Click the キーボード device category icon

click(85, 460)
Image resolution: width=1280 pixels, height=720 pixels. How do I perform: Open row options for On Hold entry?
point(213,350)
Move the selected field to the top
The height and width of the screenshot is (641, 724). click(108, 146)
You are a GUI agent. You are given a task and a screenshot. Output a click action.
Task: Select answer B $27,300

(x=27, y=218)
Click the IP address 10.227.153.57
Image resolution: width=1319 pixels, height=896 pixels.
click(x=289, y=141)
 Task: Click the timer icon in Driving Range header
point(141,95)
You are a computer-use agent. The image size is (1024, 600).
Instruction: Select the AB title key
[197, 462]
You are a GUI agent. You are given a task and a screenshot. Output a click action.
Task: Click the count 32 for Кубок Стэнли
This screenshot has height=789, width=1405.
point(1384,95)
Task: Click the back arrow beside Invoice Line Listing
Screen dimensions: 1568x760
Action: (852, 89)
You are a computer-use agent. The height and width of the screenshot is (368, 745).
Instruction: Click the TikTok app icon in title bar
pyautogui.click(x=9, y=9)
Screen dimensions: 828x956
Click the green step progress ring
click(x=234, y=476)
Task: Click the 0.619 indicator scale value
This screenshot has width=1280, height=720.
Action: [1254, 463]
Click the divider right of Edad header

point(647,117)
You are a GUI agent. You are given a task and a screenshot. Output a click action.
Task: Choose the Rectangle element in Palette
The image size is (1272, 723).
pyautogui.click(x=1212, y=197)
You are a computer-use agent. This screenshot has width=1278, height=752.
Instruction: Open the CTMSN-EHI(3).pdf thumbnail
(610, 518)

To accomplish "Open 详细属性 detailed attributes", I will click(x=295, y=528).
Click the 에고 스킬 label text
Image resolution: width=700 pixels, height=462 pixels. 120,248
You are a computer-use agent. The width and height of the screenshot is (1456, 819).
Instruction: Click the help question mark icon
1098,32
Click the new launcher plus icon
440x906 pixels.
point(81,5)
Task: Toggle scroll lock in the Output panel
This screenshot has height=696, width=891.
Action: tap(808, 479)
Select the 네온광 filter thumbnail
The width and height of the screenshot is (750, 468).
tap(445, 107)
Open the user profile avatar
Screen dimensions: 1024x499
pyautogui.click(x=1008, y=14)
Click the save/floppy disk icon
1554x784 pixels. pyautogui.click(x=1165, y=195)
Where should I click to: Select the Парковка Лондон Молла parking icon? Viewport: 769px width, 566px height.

#####

### [Required work]
Nothing but the lines from the one containing "This screenshot has height=696, width=891." through the final line of the data above is to be reproduced, each exactly as written.

### [Solution below]
This screenshot has height=696, width=891.
Action: tap(808, 479)
Select the 네온광 filter thumbnail
The width and height of the screenshot is (750, 468).
tap(445, 107)
Open the user profile avatar
Screen dimensions: 1024x499
pyautogui.click(x=1008, y=14)
Click the save/floppy disk icon
1554x784 pixels. pyautogui.click(x=1165, y=195)
Where should I click to: Select the Парковка Лондон Молла parking icon? Viewport: 769px width, 566px height.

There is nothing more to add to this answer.